As “decision time” for the price of BTC approaches, bitcoin traders look for levels to hold


For Bitcoin bulls to rest easy, levels right below the current $23,000 must hold at the weekly close, say experts. Through the end of July 22, Bitcoin (BTC) rose again above $23,000 as interest grew in the forthcoming weekly closure.

Bitcoin price must maintain at least $22,400.

After momentarily dropping around $22,000, according to data from Cointelegraph Markets Pro and TradingView, the BTC/USD exchange rate has recovered.

The 50-day and 200-week moving averages (MAs) have failed to change from resistance to support, placing the pair’s trading in a crucial area for bulls on the day.

To gauge the strength of Bitcoin’s most recent upswing, which at one time produced weekly gains of up to 25%, analysts were waiting for the weekly candle to close.

Popular trader and analyst Rekt Capital recently tweeted, in part, that “$BTC needs to Weekly Close above $22800 to conduct a recapture of the 200-week MA as support.”

Jibon, a fellow trader, placed greater importance on $22,400 as a required minimum to end the week. “Decision Time: $BTC will reach 30–40K or 12–15K next week. In a tweet that day, he stated, “I Want Weekly Close over $22,401.”

He debated the prognosis and said, “So all bullish movements are transient swings.”

Trading company QCP Capital expressed concerns about the near-term prospects for either Bitcoin or altcoins to soar substantially higher in its most recent market update published on the day.

Researchers stated: “In terms of spot direction, we are not sure if the positive momentum continues in a significant way.

“The speed of this move higher felt positioning-driven (market was caught short) and the market is starting to show some signs of exhaustion.”

A significant event that will cause significant volatility is the July 27 meeting of the Federal Open Markets Committee (FOMC) of the US Federal Reserve.
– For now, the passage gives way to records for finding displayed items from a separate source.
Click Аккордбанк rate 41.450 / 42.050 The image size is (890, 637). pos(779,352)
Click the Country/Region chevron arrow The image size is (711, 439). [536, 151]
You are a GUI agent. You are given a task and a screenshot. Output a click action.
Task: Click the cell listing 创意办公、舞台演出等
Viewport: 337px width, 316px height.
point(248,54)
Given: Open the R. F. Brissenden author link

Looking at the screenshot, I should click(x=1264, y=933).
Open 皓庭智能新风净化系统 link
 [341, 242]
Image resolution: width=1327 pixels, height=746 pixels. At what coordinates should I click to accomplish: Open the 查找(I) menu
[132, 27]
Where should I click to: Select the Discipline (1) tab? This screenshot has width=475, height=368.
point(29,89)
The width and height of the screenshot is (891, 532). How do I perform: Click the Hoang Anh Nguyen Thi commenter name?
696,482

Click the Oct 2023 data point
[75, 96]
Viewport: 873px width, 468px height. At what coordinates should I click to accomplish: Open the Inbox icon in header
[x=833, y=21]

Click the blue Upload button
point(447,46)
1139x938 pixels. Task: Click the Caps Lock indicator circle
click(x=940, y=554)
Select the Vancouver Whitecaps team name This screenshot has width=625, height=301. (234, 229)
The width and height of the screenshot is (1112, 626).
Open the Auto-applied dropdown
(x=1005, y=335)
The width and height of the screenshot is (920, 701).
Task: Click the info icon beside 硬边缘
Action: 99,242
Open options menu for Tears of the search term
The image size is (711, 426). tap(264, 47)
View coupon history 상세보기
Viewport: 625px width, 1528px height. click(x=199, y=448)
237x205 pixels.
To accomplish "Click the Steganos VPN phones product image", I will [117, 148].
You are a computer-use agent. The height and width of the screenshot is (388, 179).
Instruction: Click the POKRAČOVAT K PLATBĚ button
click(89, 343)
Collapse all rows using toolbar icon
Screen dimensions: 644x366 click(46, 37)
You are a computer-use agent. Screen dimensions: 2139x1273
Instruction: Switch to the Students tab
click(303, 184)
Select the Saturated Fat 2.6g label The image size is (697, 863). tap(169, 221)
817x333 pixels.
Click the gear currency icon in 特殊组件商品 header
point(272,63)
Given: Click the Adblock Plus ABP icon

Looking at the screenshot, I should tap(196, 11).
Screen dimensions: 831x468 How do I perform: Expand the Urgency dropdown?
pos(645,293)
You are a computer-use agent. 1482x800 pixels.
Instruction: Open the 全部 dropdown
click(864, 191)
It also said that markets were now anticipating a 75-basis-point increase in benchmark interest rates this month rather than the larger 100-basis-point possibility that had been expected in response to the inflation data.

“Since the high CPI print, the market has been decisively pricing out the probability of a 100bps hike in the July FOMC,” the update read.

“Currently, a 20% chance of 100bps is still being priced in but our view is that 75bps is the most the Fed will do. So expect another boost as 100 bps gets completely priced out.”

Bets increase on dollar breakdown

As the U.S. dollar index (DXY) consolidated below twenty-year highs, meanwhile, analysts were waiting for a long-term parabolic uptrend to show signs of cracking.
USD, as Cointelegraph continues to report, remains distinctly inversely correlated with cryptoasset performance.
“It will be a good day when this finally breaks,” popular commentator Rickus summarized about the impact of a weaker dollar on risk assets.